[Stored items]

————————

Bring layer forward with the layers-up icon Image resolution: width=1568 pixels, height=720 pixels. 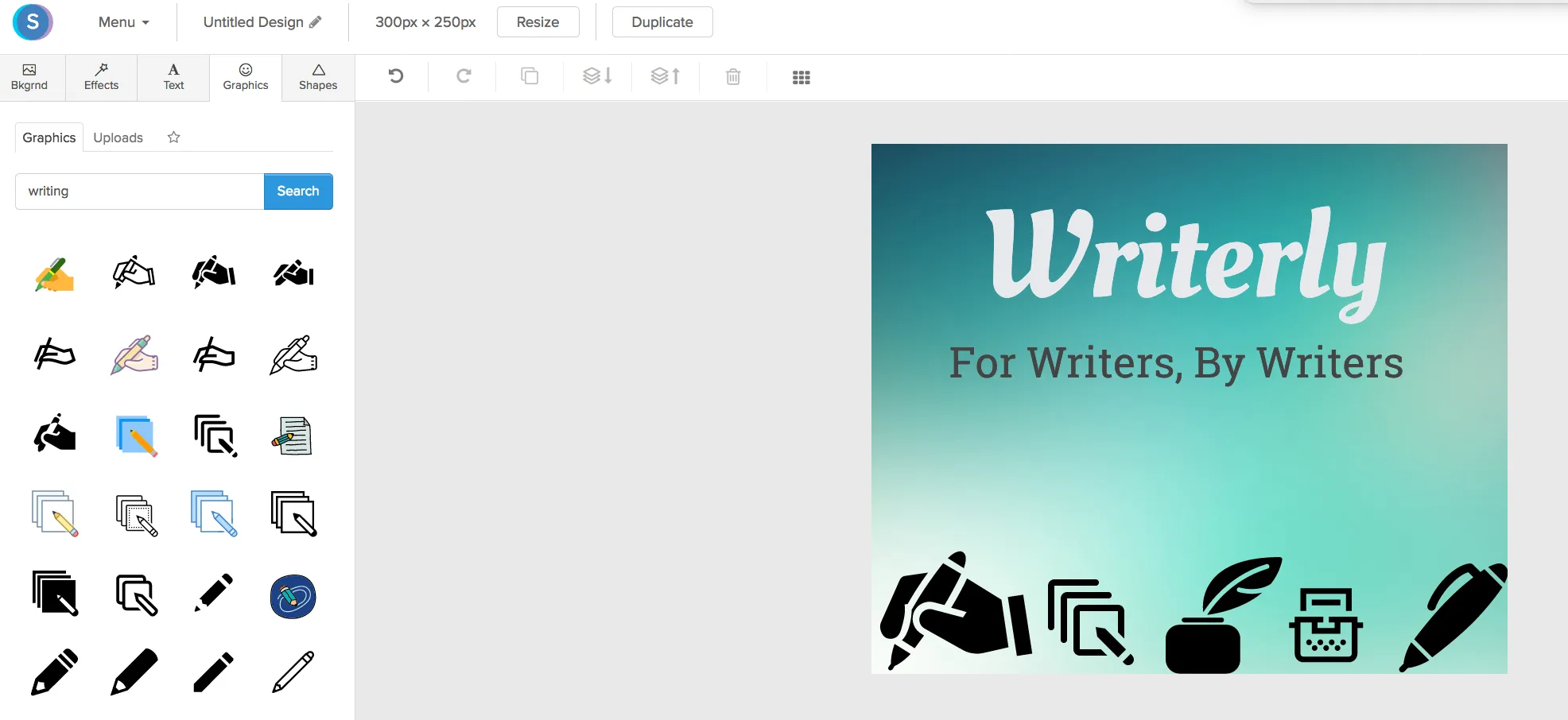tap(666, 76)
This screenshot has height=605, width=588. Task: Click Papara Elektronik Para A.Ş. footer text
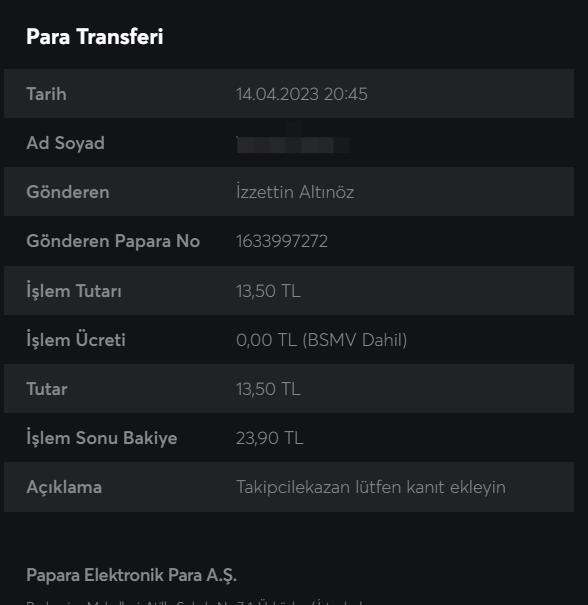(131, 576)
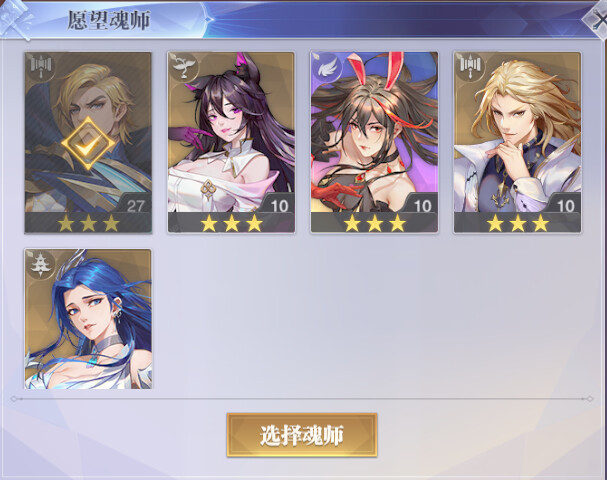Click class emblem on selected blond hero card

(x=41, y=67)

————————

The range to copy runs from the line with "This screenshot has" to the last line of the entries, both included; copy it exactly and leave out the pictures.

Answer space:
This screenshot has height=605, width=588. Task: Click Papara Elektronik Para A.Ş. footer text
(131, 576)
Click class emblem on selected blond hero card

(x=41, y=67)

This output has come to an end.